First and foremost, the film challenges the idea that renewables are impact-free. It’s full of images of solar arrays worn out and smashed, and wind turbines broken and spinning aimlessly. It shows the intense rare-earth metals mining, industrial processes and caustic chemicals required to build turbines and panels. It questions whether renewables can provide any significant, stable power. That’s creating the biggest backlash, especially from those who work in renewable energy.

“It’s like showing an image of an old, brick-style cellphone to describe the latest iPhone,” said Dan Balaban, chief executive of Calgary-based Greengate Power Corp. – which is developing Canada’s largest solar farm near Vulcan, Alta. “I found the movie purposely misleading, and very uninspired.”

Planet of the Humans is just plain wrong on many fronts. In his criticism of the film, Peter Tertzakian – executive director of Calgary’s ARC Energy Institute – points out that there’s no mention of what a significant, major global push for greater energy efficiency could accomplish. And solar and wind are getting more and more efficient and cheap, and now provide some of the least expensive power available.

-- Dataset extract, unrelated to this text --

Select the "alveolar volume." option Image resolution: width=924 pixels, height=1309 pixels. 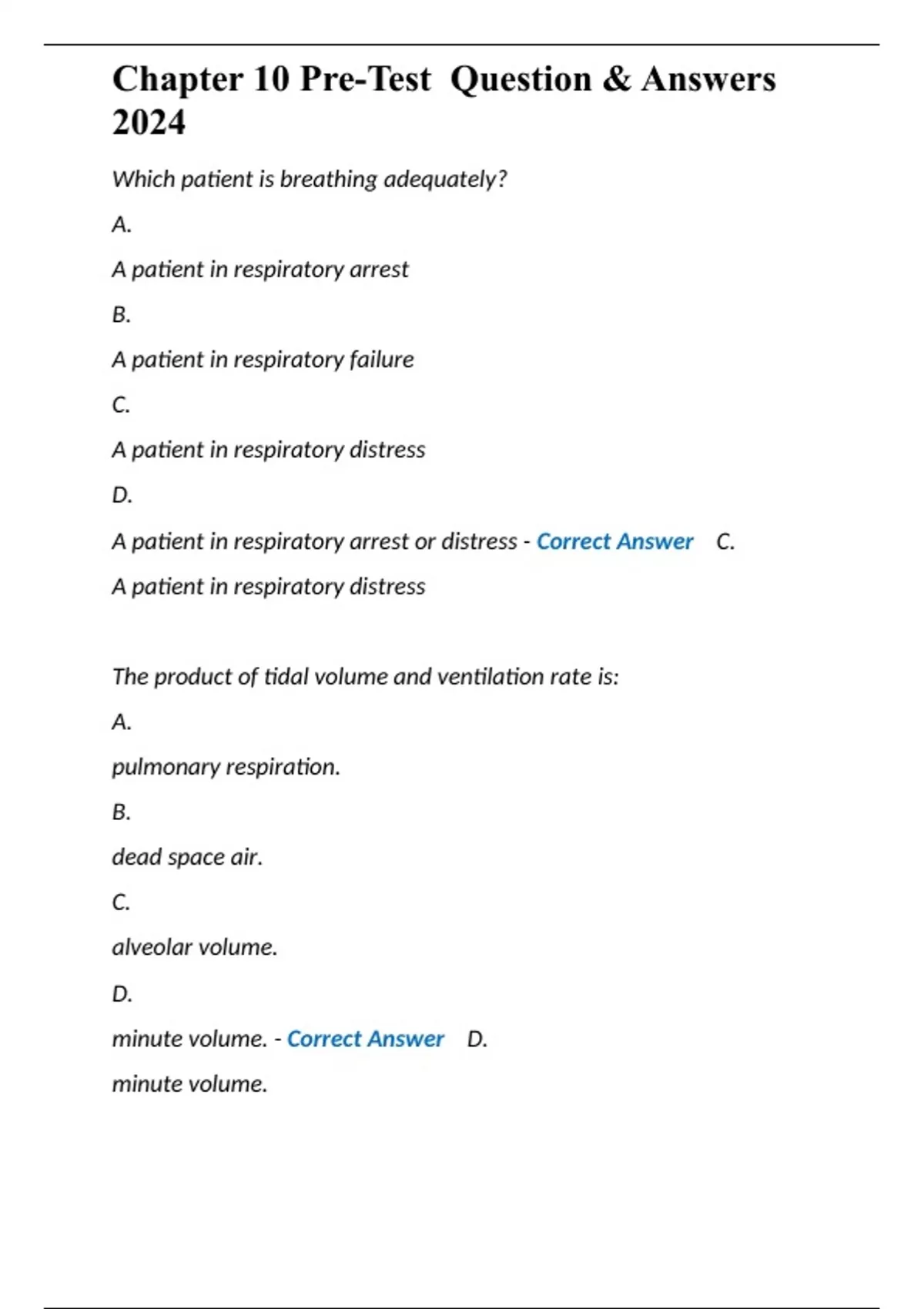coord(194,947)
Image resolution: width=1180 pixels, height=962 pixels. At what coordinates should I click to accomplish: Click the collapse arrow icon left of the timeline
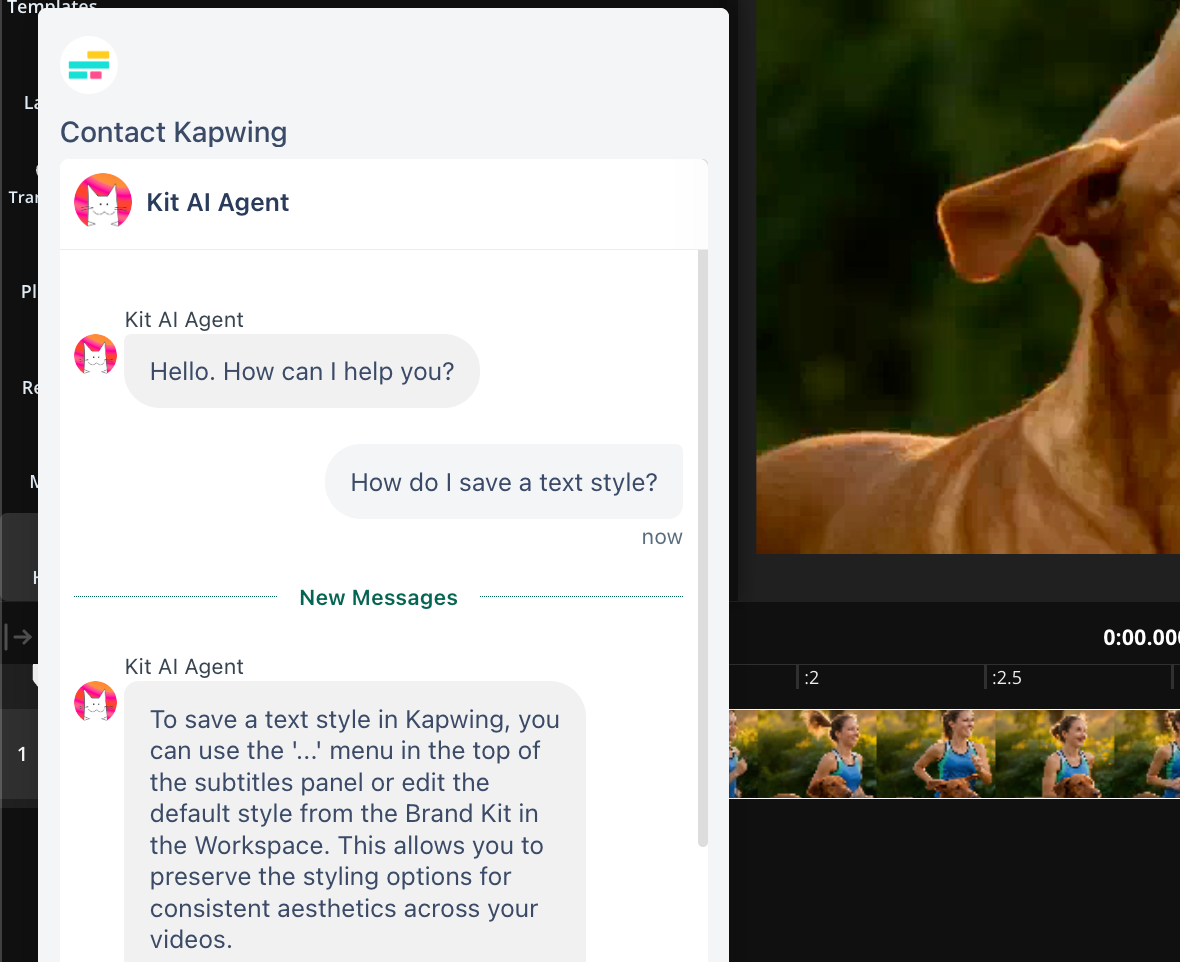click(19, 636)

But much more successfully, Planet of the Humans takes a wrecking ball to the idea that biomass is a clean industry.

Ideally, biomass uses bioenergy sources – mostly wood waste products from lumber operations and the like – to produce heat or steam for electricity generation. According to Natural Resources Canada, biomass produced about 2 per cent of the country’s electricity in 2016, and Canada is the second-largest exporter of the wood pellets that power biomass plants in Europe, Japan and the United States, after the U.S. itself.

But the film contends the sector has grown to the point where it’s contributing to deforestation. This month, Stand.earth said biomass wood pellets destined for overseas export are being made from whole trees sourced in British Columbia’s inland rain forests. “Burning wood pellets is more polluting at the stack than coal when it comes to climate-warming carbon dioxide. To make matters worse, that doesn’t even begin to cover the damage caused from logging vital forests,” the environmental group said.

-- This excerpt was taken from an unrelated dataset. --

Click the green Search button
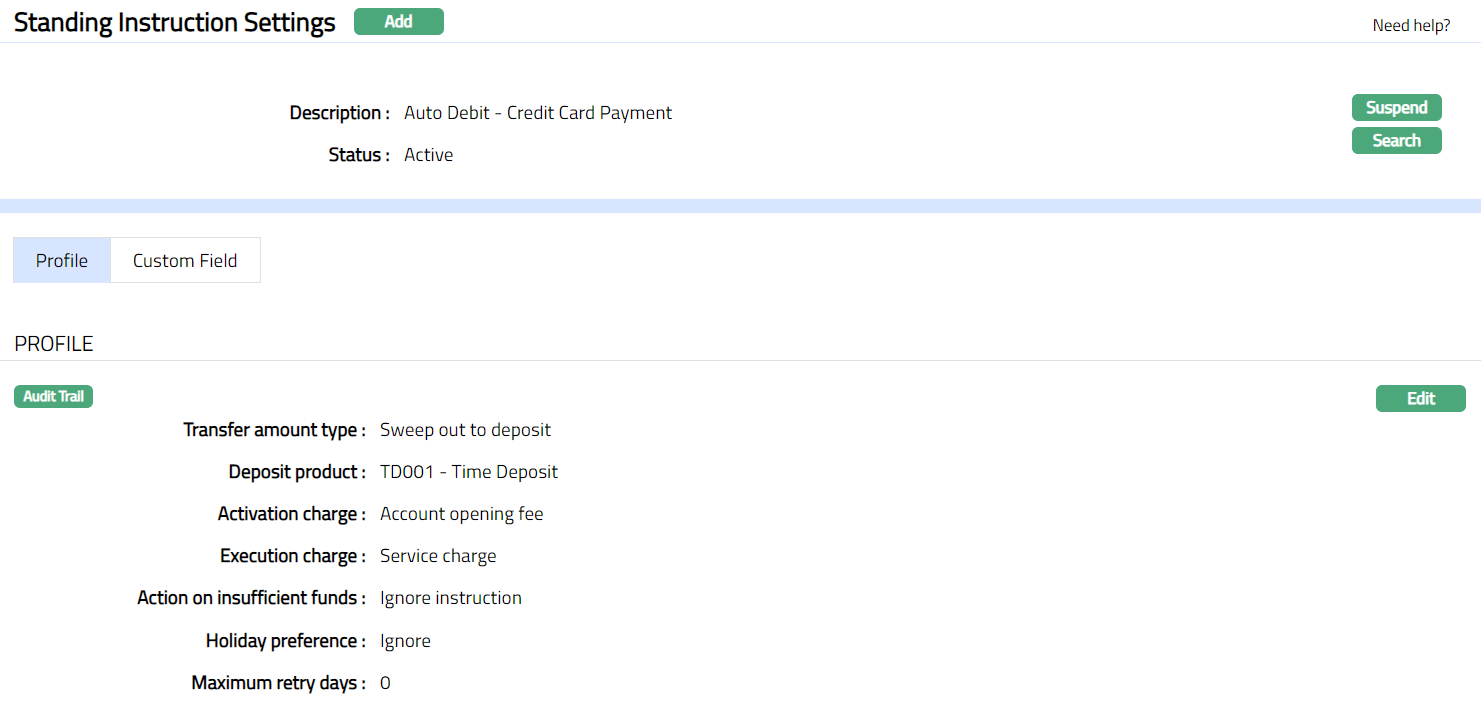1481x708 pixels. tap(1396, 141)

That the film has been watched so widely tells us something, maybe that people understand energy challenges are more complicated than has been advertised.

Planet of the Humans is deeply critical of global capitalism. It is disparaging of fossil fuels, pipelines and the oil sands. Yet in finance and oil-focused Calgary, everyone seems to be watching the film and loving it. They know where energy comes from, and that all sources have their pros and cons.

Of course, there’s also the thrill of seeing climate activists such as Al Gore being taken to task. The former presidential candidate has never been shy about targeting Alberta’s main industry. But as the documentary points out, a significant portion of his wealth comes from the 2013 sale of his Current TV to Al Jazeera, a media conglomerate state-owned by Qatar – a country economically dependent on oil and gas – for hundreds of millions of dollars.

There’s a reason some Albertans are kicking back for some small-screen schadenfreude. The Canadian oil industry has been constantly challenged by people such as Mr. Gore for the real and significant environmental effects of and greenhouse gas emissions from oil-sands production. But sometimes lost in any discussion about the Canadian industry is that oil and gas, as with renewables, have become more efficient and have made environmental improvements, too.

Then there’s the fact that Alberta produces oil and gas only because of demand, as the world continues to consume massive quantities of fossil fuels.

Many people in Alberta have come to understand there are more disruptions coming to the energy industry, that part of the drop in global oil demand brought on by the pandemic could be permanent, and that the world will need a mix of energy sources in the decades ahead. Albertans have been grappling with an energy shift for the last number of years and know it’s complicated.

And as much as Planet of the Humans is wrong, it’s also an in-your-face notice that every source of energy – no matter how green-sounding – has environmental consequences.